> **GOAL OF THE EXERCISE**
Counting every line in the records below that holds "basketball", give the total and add nothing.

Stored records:
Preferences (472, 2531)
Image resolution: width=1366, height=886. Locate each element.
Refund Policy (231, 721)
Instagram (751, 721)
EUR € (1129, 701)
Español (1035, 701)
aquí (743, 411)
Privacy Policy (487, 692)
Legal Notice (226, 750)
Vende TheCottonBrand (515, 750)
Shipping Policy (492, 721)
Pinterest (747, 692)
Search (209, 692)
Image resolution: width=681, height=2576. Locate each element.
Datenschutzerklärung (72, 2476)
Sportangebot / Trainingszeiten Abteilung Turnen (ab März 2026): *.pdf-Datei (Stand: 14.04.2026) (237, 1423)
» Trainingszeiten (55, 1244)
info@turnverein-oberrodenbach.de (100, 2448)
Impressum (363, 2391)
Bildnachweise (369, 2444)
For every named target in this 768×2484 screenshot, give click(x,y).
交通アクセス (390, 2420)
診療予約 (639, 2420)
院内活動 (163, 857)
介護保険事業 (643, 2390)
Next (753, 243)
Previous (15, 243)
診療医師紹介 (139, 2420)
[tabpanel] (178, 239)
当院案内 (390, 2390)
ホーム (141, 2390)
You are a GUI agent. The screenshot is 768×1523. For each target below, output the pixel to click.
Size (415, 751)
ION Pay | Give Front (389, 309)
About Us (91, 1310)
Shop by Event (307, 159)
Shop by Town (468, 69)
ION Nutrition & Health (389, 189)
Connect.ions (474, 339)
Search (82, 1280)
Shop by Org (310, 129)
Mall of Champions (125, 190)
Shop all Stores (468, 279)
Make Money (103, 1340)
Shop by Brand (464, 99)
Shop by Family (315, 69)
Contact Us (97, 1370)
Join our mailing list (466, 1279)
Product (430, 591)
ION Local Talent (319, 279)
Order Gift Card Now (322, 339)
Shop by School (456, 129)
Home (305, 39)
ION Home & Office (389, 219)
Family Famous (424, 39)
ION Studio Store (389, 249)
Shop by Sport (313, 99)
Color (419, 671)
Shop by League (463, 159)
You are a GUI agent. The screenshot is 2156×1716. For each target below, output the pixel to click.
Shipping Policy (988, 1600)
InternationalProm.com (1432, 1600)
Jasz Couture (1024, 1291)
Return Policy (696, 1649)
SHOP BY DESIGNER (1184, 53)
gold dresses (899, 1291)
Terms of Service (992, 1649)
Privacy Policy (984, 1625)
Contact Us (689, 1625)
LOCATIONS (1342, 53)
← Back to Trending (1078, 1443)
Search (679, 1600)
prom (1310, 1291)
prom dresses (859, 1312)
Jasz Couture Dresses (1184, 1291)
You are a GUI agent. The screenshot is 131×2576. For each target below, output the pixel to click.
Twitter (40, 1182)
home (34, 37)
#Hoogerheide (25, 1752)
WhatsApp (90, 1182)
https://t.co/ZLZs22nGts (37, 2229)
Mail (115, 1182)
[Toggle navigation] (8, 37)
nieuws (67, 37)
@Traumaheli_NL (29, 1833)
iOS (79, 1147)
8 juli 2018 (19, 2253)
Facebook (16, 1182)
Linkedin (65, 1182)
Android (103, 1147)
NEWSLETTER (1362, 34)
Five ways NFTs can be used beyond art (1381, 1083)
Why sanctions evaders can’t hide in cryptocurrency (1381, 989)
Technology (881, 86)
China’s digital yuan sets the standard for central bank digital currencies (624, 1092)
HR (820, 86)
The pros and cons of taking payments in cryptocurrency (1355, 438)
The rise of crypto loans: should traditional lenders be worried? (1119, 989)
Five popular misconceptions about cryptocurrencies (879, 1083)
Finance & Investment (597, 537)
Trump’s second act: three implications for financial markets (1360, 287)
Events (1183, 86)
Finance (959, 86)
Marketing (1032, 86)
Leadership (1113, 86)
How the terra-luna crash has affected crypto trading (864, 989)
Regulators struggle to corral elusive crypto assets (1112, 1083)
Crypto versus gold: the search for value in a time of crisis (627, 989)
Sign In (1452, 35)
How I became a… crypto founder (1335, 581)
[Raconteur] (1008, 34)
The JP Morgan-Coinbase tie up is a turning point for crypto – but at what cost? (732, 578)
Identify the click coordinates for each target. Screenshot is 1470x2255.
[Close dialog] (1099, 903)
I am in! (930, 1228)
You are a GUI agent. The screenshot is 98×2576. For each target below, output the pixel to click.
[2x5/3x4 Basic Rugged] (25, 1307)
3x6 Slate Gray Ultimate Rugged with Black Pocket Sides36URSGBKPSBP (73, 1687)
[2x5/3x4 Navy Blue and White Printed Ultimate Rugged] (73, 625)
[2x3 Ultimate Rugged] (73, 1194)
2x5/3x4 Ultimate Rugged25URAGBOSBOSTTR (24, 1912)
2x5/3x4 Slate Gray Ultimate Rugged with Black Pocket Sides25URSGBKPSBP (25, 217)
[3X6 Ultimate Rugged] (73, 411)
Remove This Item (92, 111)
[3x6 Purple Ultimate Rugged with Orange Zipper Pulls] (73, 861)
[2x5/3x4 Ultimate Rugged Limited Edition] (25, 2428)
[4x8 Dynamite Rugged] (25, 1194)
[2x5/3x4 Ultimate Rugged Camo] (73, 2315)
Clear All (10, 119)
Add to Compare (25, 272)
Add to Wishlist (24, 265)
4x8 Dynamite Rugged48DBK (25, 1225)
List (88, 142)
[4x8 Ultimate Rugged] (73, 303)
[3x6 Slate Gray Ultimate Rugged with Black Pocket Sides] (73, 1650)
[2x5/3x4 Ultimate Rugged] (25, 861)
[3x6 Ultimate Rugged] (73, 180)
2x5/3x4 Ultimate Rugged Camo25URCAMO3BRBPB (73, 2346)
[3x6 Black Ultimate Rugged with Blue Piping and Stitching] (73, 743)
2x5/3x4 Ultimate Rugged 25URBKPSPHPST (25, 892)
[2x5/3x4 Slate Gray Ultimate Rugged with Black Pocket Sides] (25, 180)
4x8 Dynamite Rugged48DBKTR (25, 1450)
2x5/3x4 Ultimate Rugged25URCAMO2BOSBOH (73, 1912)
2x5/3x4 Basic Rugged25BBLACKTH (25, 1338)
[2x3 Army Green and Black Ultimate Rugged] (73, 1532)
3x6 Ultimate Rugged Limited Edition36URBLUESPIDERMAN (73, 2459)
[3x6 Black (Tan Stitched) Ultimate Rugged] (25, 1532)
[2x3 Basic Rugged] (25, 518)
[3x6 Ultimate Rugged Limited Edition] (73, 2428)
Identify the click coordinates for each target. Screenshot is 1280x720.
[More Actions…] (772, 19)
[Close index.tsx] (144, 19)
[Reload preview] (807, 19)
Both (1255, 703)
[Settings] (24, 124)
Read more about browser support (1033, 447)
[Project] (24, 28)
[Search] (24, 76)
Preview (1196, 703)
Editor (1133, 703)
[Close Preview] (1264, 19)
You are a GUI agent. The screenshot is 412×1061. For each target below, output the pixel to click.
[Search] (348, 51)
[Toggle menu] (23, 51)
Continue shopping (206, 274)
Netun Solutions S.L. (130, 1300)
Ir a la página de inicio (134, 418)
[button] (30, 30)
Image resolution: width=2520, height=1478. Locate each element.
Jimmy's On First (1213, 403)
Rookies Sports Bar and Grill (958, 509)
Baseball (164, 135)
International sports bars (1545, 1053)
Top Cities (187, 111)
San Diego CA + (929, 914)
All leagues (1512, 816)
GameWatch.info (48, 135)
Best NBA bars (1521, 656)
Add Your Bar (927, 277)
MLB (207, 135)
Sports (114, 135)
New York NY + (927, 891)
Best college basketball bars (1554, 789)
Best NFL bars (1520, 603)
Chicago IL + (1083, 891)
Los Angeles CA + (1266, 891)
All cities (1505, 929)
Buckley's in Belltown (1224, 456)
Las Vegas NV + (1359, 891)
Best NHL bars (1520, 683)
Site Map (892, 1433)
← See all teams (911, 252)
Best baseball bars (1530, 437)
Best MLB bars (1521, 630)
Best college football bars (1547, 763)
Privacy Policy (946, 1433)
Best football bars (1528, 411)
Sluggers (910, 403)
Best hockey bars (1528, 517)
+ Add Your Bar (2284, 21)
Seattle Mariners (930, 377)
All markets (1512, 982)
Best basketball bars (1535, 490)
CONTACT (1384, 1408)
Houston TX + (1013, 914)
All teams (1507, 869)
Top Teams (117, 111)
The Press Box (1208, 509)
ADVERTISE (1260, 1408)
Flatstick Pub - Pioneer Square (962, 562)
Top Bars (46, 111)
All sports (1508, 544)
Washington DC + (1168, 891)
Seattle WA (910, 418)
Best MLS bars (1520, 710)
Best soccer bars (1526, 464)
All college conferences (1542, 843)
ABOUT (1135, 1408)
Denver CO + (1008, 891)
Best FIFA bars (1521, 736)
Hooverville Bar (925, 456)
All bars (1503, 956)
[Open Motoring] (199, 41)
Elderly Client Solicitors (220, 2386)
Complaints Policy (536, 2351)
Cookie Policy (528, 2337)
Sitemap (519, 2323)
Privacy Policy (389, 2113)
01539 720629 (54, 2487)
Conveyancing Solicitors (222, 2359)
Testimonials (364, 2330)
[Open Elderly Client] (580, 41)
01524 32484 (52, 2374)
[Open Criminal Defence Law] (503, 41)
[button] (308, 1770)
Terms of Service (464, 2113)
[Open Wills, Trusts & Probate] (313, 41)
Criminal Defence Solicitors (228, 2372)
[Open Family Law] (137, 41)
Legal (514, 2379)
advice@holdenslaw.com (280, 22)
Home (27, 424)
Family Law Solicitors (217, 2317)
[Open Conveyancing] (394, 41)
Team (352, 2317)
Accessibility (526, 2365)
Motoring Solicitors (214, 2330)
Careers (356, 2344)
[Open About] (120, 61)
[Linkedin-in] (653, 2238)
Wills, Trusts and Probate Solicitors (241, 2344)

> **EXPECTED OUTPUT**
2